▸ **EXERCISE REQUIREMENTS**:
What lines in the material hold the string "agent"? Return every one of them.
[RECORDED DATA — start]
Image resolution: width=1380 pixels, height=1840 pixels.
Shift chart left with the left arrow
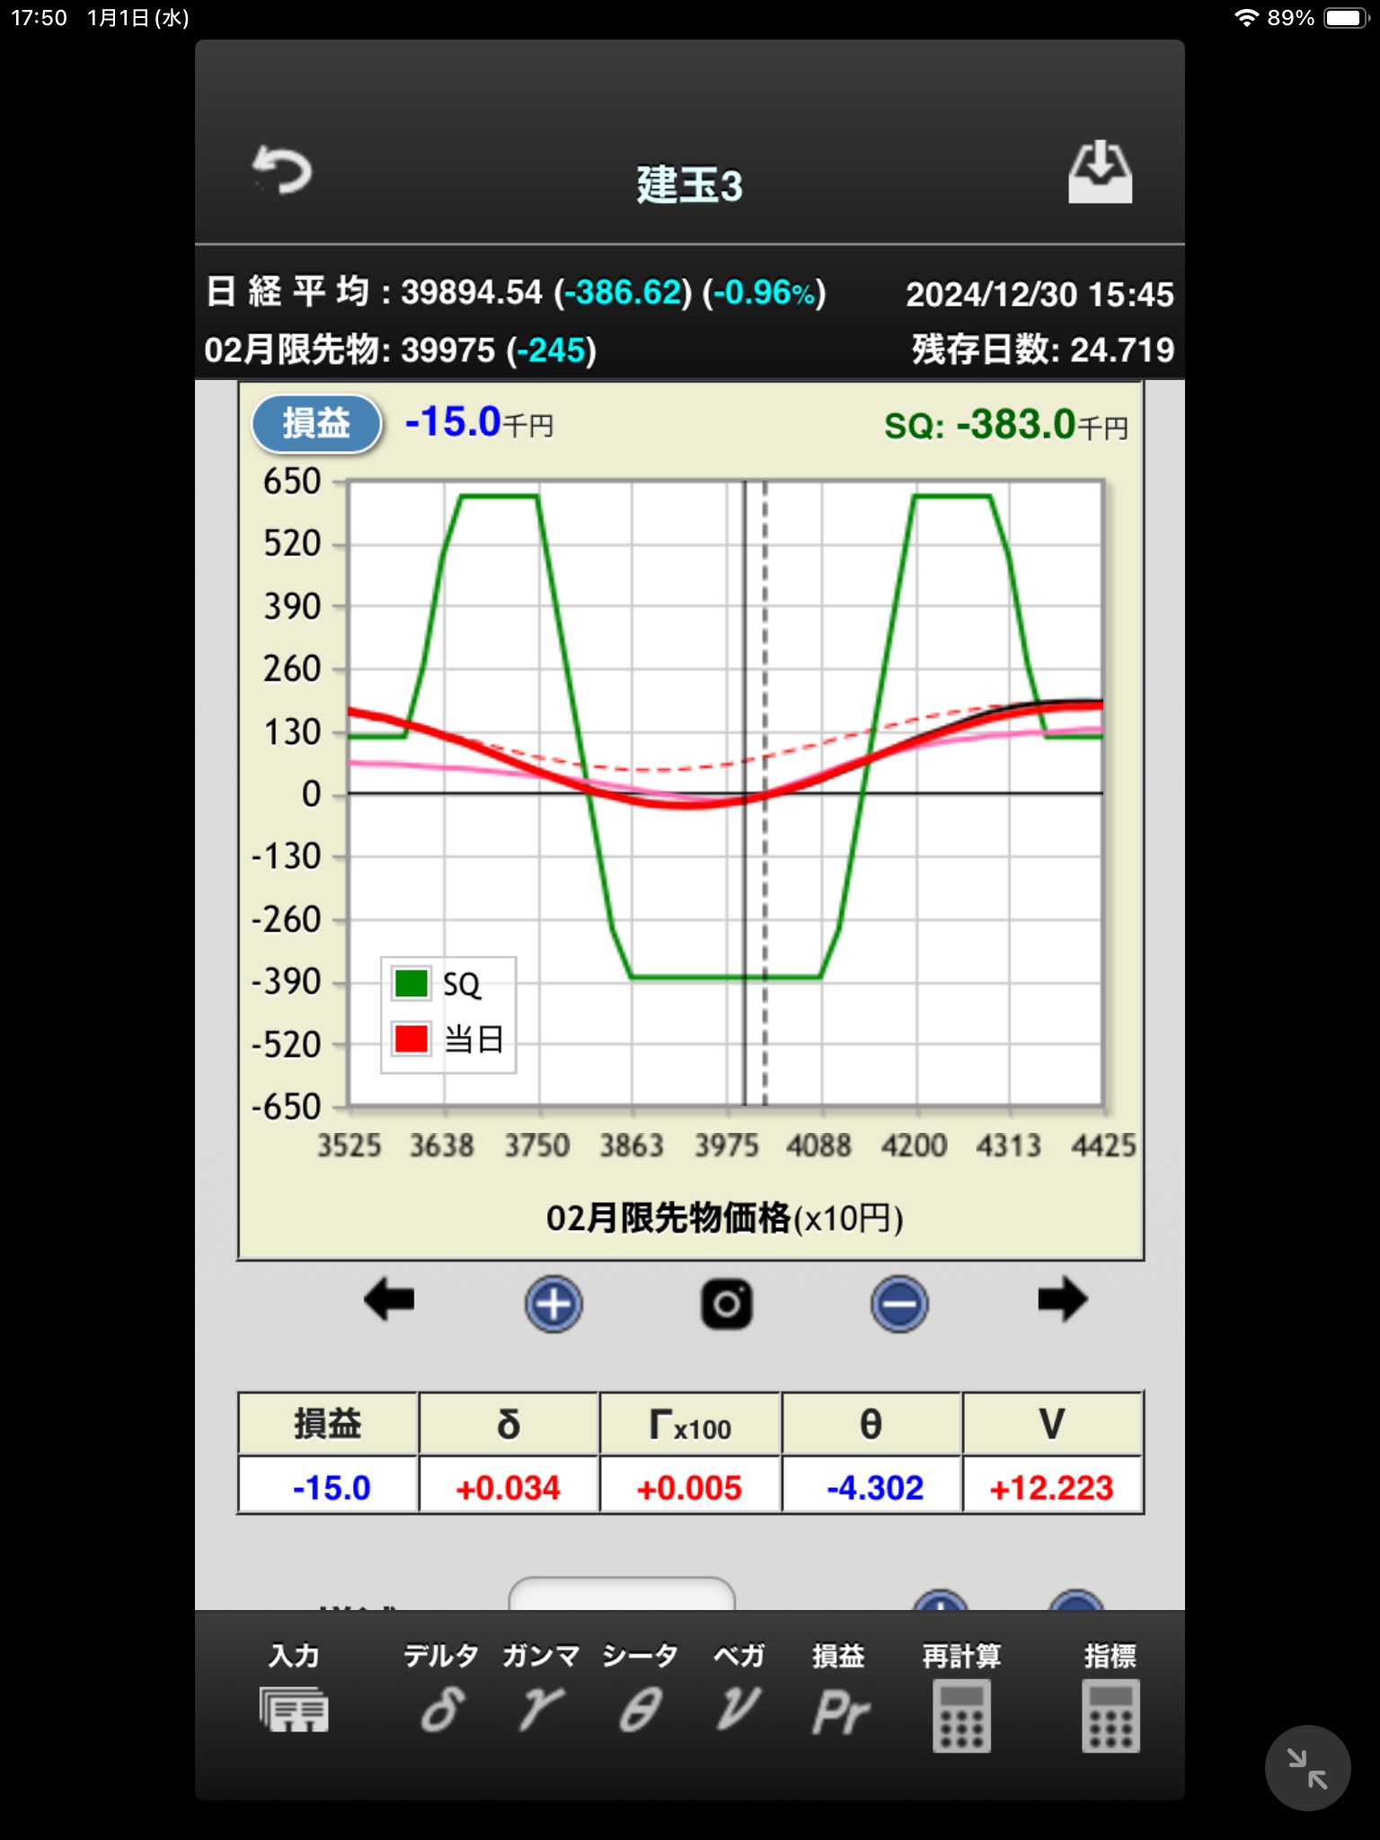pos(389,1300)
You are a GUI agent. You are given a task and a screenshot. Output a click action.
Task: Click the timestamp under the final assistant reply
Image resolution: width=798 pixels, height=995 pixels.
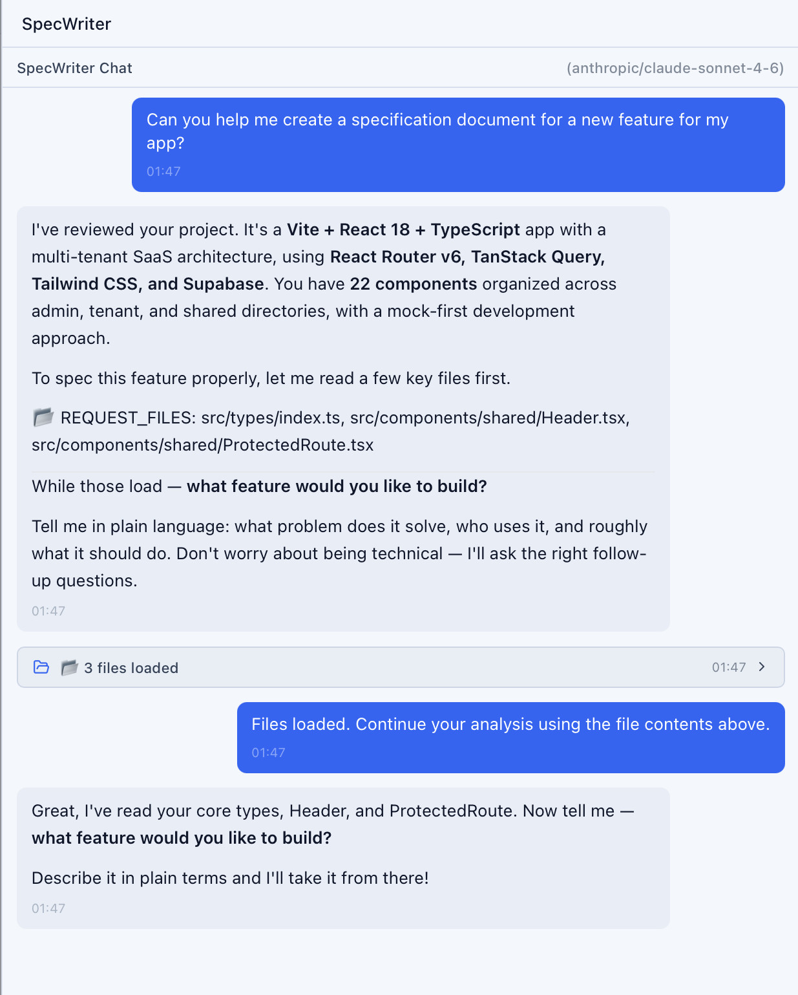(x=48, y=908)
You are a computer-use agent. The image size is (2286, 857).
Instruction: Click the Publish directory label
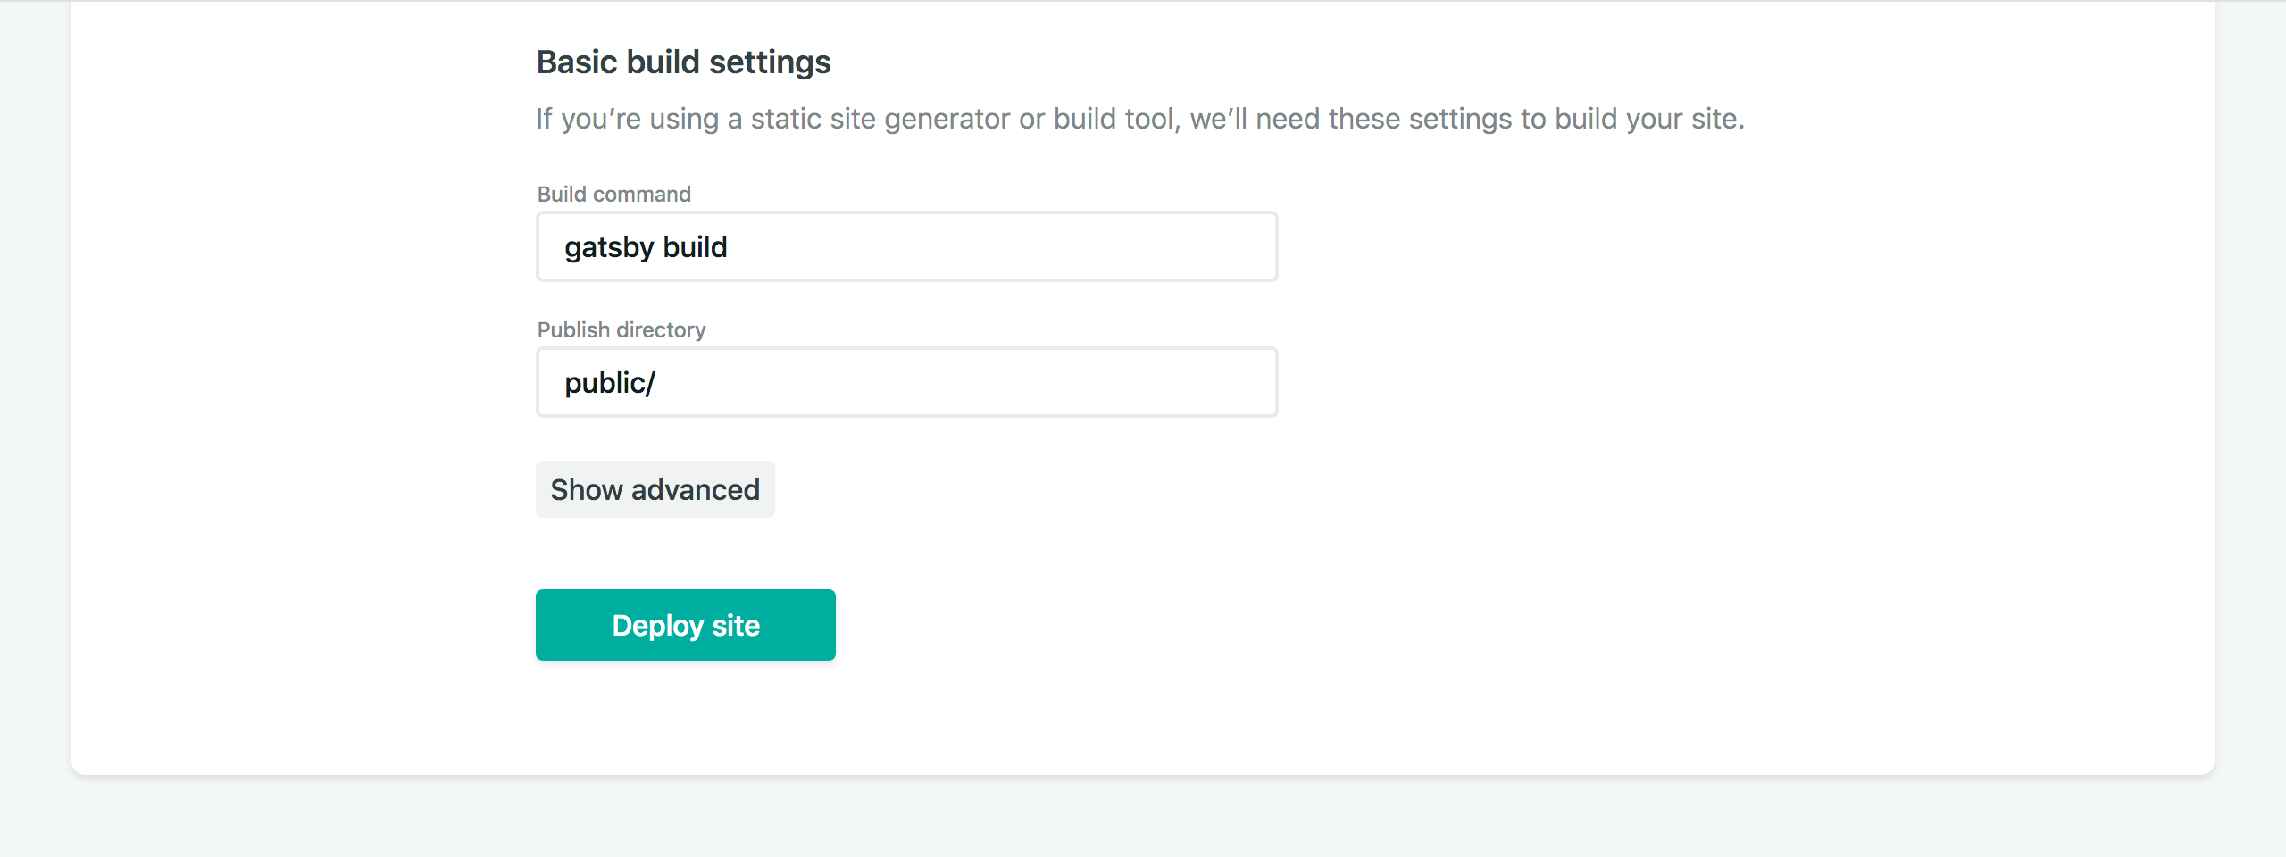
[RECORDED DATA — finish]
▸ **ANSWER BOX**:
You are a GUI agent. You are given a task and a screenshot. Output a click action.
You are a computer-use agent. The image size is (2286, 857).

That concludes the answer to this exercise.